Among the entries that follow, some lines contain the word "will". Show all of them.

[[ DATASET EXTRACT, beginning ]]

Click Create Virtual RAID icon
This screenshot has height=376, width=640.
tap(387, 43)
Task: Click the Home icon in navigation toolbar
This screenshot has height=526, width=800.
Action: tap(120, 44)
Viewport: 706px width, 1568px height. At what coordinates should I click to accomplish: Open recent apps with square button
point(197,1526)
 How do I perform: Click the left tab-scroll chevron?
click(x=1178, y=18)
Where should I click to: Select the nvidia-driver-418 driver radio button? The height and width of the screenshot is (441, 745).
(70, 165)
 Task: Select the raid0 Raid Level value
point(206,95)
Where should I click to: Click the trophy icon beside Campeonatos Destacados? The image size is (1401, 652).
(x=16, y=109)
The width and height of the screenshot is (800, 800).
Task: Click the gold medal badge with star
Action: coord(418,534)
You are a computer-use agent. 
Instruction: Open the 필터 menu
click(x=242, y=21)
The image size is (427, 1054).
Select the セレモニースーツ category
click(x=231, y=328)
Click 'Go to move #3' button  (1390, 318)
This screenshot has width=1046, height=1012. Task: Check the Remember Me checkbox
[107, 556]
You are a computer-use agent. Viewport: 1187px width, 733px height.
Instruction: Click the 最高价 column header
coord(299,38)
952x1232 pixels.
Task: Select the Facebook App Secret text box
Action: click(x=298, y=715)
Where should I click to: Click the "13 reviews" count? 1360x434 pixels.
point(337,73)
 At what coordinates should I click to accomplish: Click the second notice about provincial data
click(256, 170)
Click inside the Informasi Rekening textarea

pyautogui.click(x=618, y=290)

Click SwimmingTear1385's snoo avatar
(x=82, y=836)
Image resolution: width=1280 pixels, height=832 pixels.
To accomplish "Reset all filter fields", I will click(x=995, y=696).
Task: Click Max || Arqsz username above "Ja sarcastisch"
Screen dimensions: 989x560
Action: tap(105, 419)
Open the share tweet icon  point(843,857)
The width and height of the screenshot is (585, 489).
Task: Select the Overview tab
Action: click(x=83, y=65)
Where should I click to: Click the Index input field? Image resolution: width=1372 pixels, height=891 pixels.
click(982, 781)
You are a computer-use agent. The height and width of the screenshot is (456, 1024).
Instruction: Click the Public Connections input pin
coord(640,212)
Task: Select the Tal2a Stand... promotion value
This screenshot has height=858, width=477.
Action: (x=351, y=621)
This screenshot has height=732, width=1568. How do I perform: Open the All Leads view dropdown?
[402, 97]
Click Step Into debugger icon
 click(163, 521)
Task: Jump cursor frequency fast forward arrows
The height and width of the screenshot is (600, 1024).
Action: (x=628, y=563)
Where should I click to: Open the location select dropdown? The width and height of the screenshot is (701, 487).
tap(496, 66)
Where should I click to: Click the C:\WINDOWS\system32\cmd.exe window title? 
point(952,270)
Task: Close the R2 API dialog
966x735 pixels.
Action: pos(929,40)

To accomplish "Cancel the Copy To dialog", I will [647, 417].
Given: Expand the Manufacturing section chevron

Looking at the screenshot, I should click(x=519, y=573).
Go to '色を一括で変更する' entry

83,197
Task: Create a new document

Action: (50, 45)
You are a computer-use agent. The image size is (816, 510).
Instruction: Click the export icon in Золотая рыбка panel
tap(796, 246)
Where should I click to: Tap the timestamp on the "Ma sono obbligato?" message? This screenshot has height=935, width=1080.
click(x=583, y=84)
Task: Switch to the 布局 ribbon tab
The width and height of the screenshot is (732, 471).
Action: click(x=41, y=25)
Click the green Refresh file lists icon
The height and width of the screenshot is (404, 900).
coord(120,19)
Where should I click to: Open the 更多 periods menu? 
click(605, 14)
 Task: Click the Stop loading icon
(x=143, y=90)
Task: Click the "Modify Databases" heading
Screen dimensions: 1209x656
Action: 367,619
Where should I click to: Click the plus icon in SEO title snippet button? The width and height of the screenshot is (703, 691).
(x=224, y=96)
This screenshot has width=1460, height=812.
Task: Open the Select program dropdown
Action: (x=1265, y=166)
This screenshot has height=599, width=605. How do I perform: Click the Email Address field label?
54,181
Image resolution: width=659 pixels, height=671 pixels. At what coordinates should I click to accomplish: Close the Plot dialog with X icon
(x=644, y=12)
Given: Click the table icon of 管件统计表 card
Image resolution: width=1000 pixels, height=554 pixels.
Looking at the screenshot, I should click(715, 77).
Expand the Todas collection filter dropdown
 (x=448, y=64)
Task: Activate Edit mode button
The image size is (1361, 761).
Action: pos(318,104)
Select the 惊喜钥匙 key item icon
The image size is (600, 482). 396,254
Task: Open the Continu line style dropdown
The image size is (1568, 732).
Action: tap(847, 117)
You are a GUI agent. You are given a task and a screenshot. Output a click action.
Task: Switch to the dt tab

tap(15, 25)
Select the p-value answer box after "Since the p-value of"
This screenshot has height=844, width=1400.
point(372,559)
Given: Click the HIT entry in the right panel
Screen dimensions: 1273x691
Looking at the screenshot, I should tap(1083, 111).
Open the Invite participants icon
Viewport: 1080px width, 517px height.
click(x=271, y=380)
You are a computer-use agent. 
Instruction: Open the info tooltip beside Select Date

[[ DATASET EXTRACT, end ]]

# [RESPONSE BELOW]
To accomplish "Reset all filter fields", I will click(x=995, y=696).
To accomplish "Cancel the Copy To dialog", I will [647, 417].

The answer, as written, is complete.